X3- Yes, you bid your prices. Flush any national speak from your mind.


----------



## Wpb REO (Oct 23, 2013)

STARBABY said:


> Got a call from a local Realtor yesterday to bid on two properties. Was asked to bid repairs and cleaning them up. Think I may be getting my foot in the door. Anyone doing broker direct work ,do you just bid off guild lines or do you charge less.


I have hooked up with 2 realtors...Freddie Mac....and all is good...they accept bids and pay on time...


----------



## MKM Landscaping (Sep 27, 2012)

I have been trying to hook up with the Freddie Brokers up here but still no dice .Been trying for 6 months and yet still nothing. I am doing the presale on them but cant find the right contact.


----------



## Coos-NH (Oct 17, 2012)

Just about everything we do now is direct.
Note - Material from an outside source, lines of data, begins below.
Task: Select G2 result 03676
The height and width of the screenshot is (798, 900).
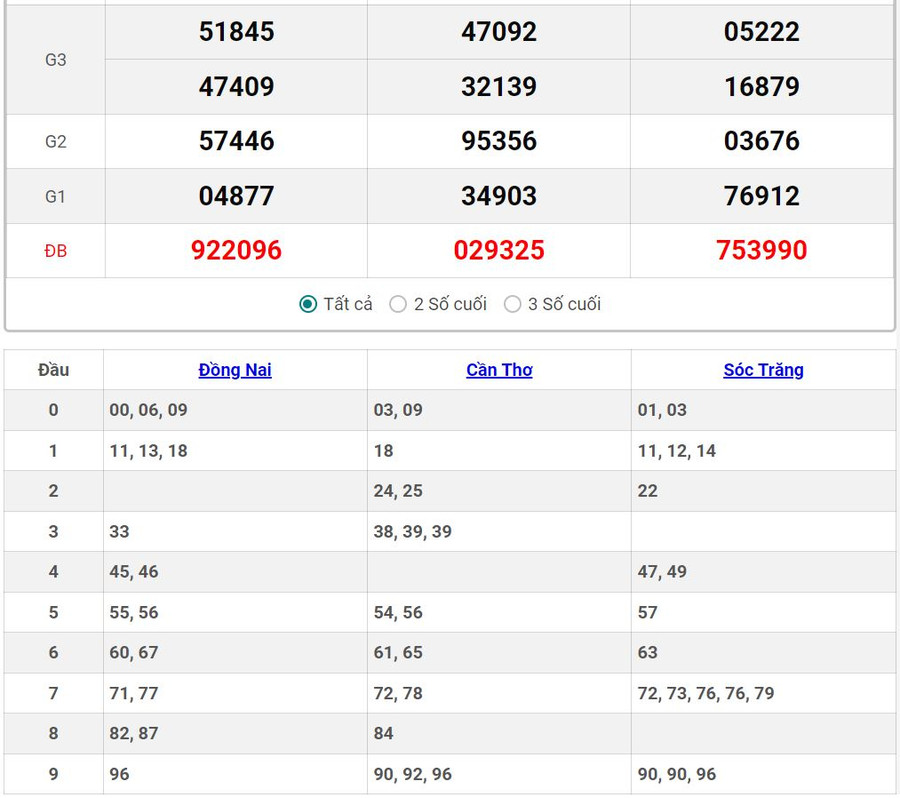Action: [762, 141]
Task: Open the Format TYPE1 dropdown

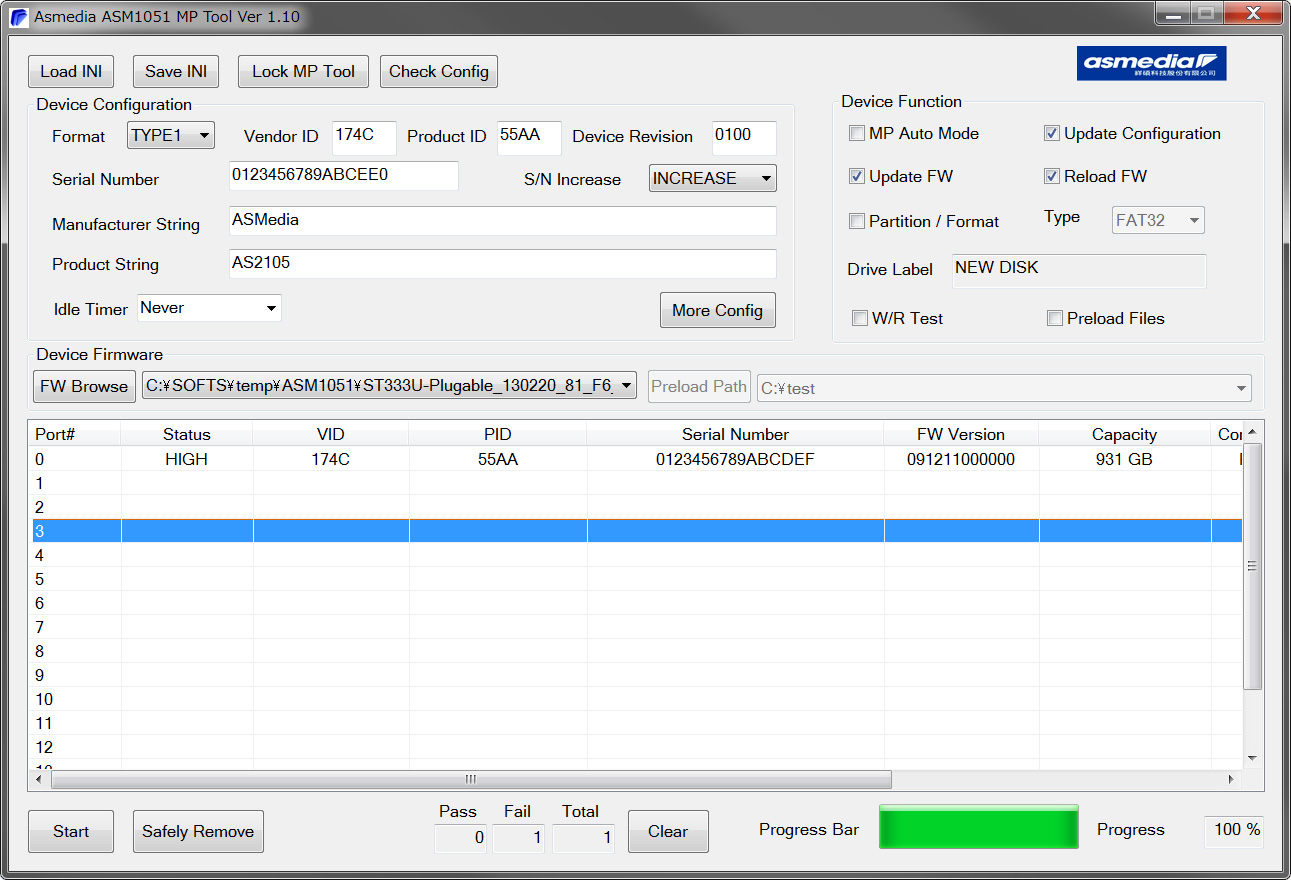Action: [170, 135]
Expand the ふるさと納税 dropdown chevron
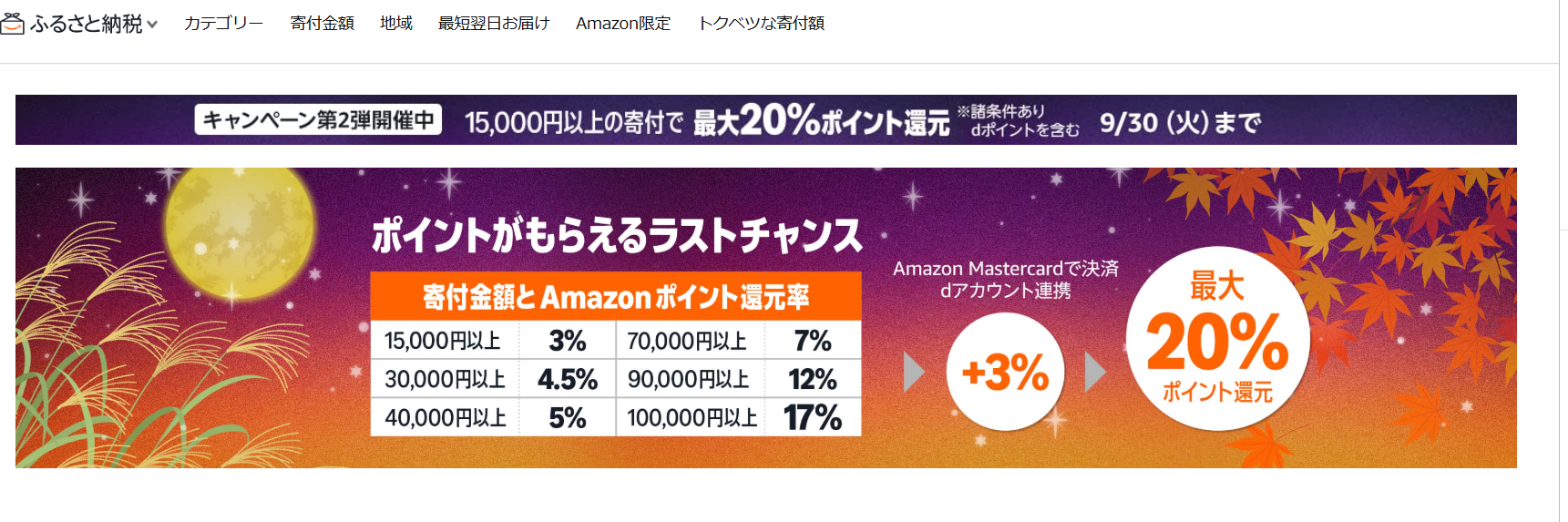Image resolution: width=1568 pixels, height=522 pixels. point(152,25)
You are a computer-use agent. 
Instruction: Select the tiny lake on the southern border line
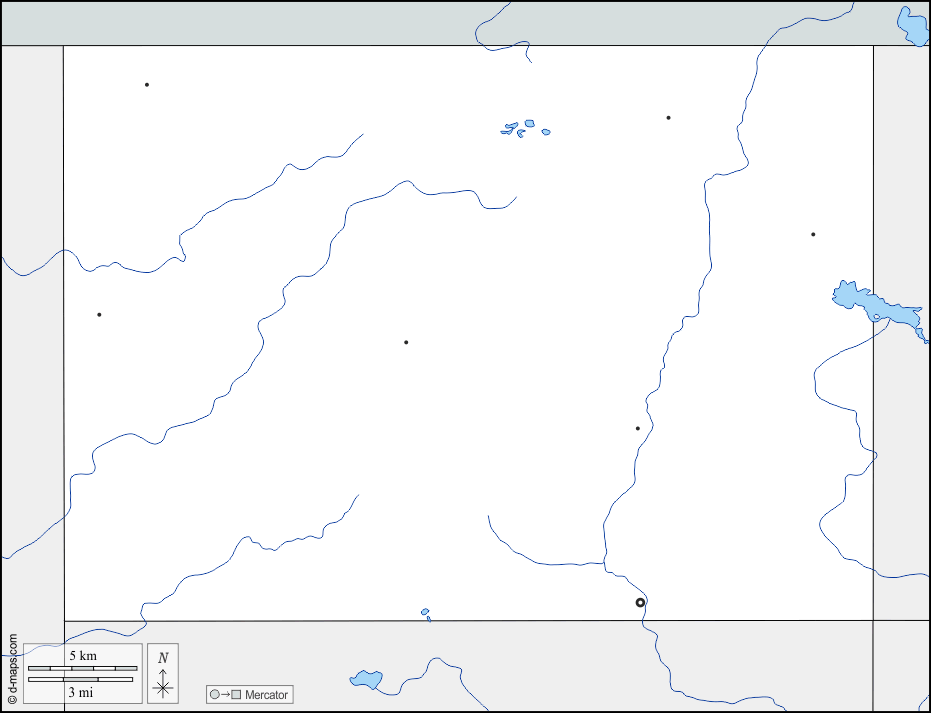tap(425, 612)
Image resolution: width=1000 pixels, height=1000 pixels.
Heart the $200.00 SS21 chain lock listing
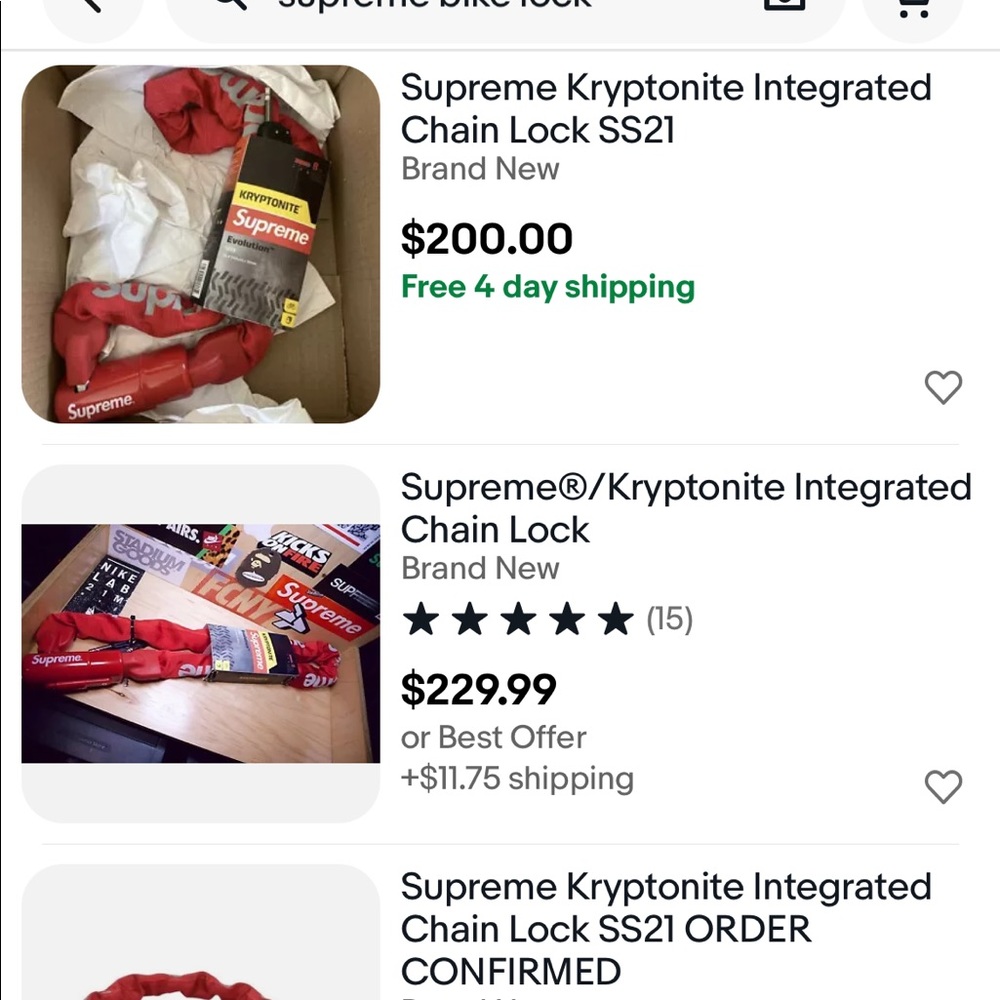943,387
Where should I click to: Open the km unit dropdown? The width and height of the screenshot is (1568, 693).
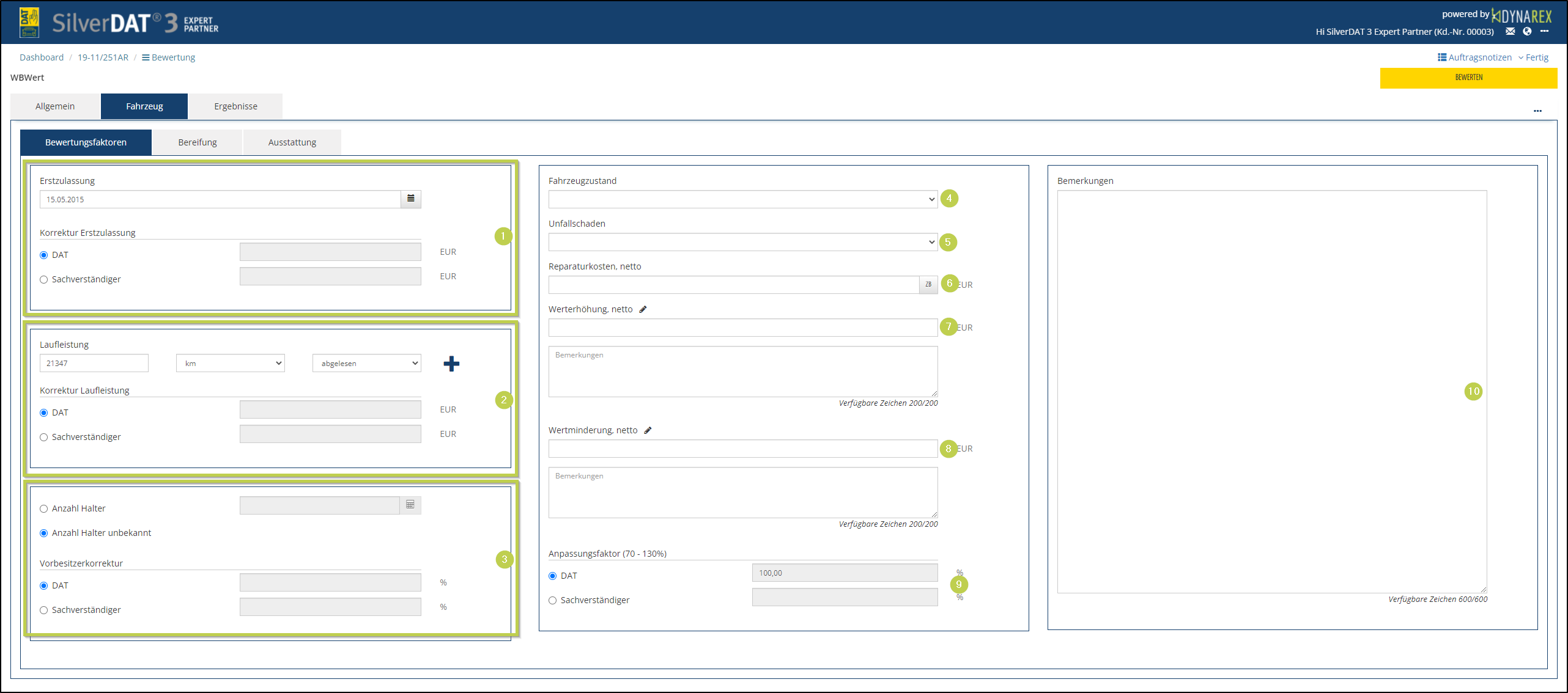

Brokers have a little more freedom in my area as a direct result of the absolute hack work they had been seeing.


----------



## Gypsos (Apr 30, 2012)

It has been my experience that direct work for brokers pays at least 2 -3 times more than anything the nationals pay. And they want fewer pictures than the nationals too. 

It can take longer to get paid. 

Example: To do what Cyprexx pays $365 for I get over $900 direct from a broker.


----------